Prolog's logical variables (logvars) are essentially named pointers, which can be instantiated/"set" (assigned a value) only once. Each logvar can be in "not-yet-set" state, or in instantiated/set state.
No binding can be ever changed, while no backtracking has occured (on backtracking, this "setting of pointers" can be undone and the logvars can revert back to their former uninstantiated state, possibly to be instantiated again later on to some other values).
When "set", it can point to an atomic value like numbers (5
), symbols ('a'
), etc. Or it can point to another logvar (meaning, the two become equivalent).
Or it can point to a compound (struct-like, or named record-like) value, like f(a,B,c)
whose sub-entities themselves can be fully instantiated ("ground") values, or they can be/contain not-yet-instantiated logvars themselves.
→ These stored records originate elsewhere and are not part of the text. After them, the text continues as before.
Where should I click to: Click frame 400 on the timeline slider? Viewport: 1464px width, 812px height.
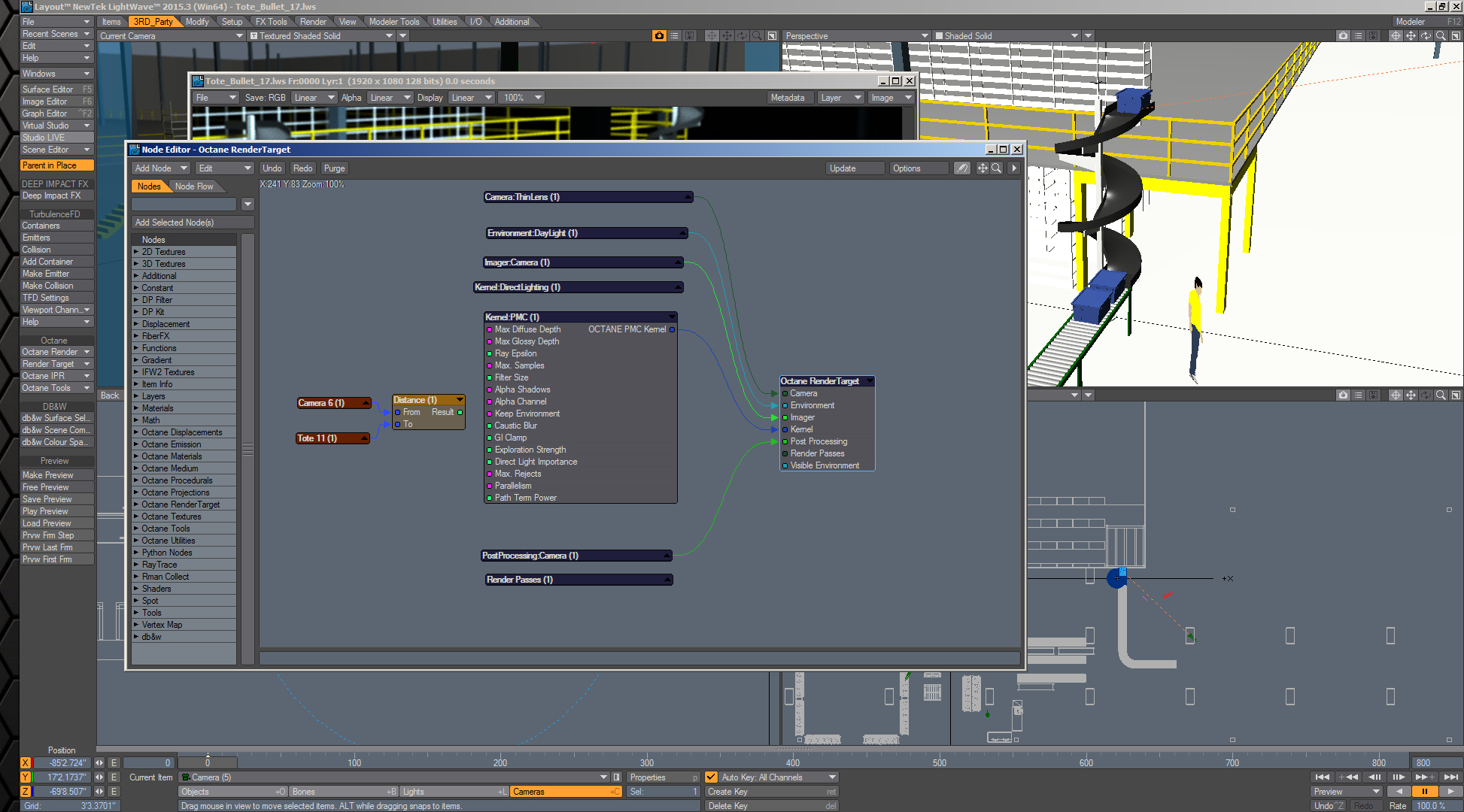793,762
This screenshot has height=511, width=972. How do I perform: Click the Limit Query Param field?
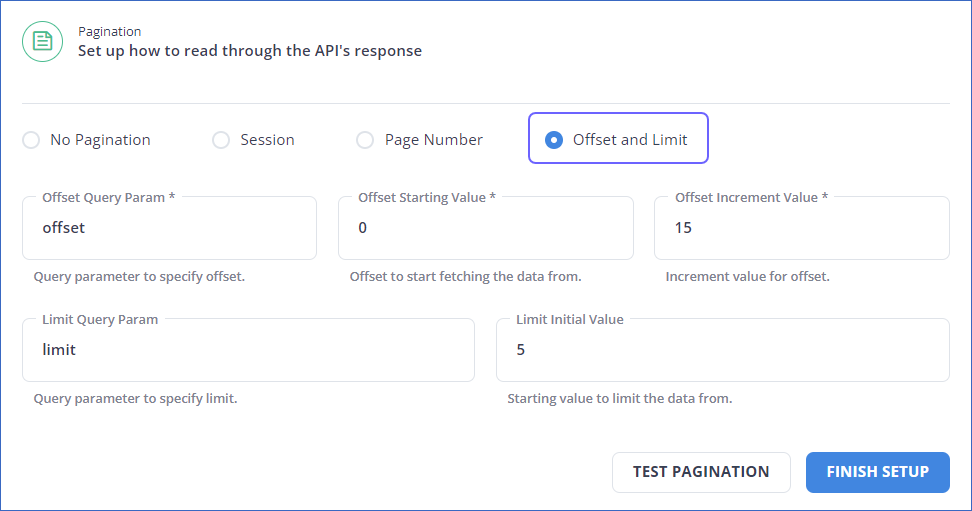coord(248,350)
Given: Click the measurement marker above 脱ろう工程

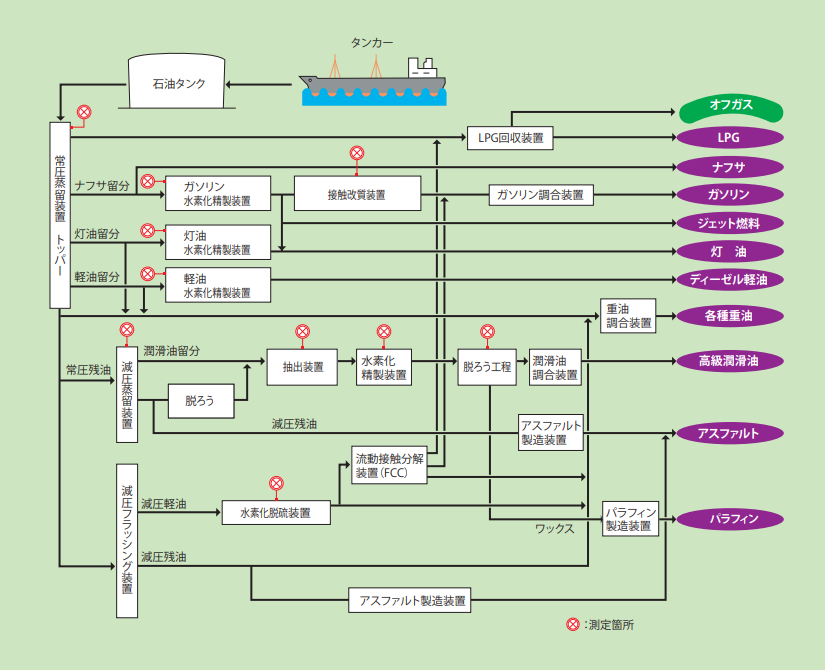Looking at the screenshot, I should click(x=487, y=331).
Now, lists in Prolog appear as compound terms under a name (i.e. functor) of '.'
(a dot). A list [A|B]
is actually a compound term '.'(A,B)
with two sub-entities i.e. "arguments", A
and B
.
So when we "set" A = [1|B]
, we make A
"point" at the actual bona fide structure in computer's memory, tagged with the name (functor) '.'
, with two fields. The first field contains a number 1
, and second - a logvar named B
, not yet instantiated to anything. Or in C++-terms, it's an uninitialized pointer.
And that pointer is what's getting passed (by reference) into the nested recursive call to book_append
. And it is that pointer which gets set there. And that is what the second field of a "list node" "pointed to" by A
is now pointing at.
So recursive calls do not need to "return" anything back to their "callers" in Prolog. They just instantiate parts of structures that were set up above them, "fleshing out" those structures more and more fully.
But if we have a handle on the top node of the list, we have access to all of its sub-entities, now that they are instantiated fully.
And all this verbose text means, in C++ terms, that append/3
operates by going along its first list while copying the list nodes aside, and when it's arrived at the end of the first list, it sets the next pointer of the last-copied list node - to point to the start of the second list with which it was called. It means that it is tail recursive modulo cons.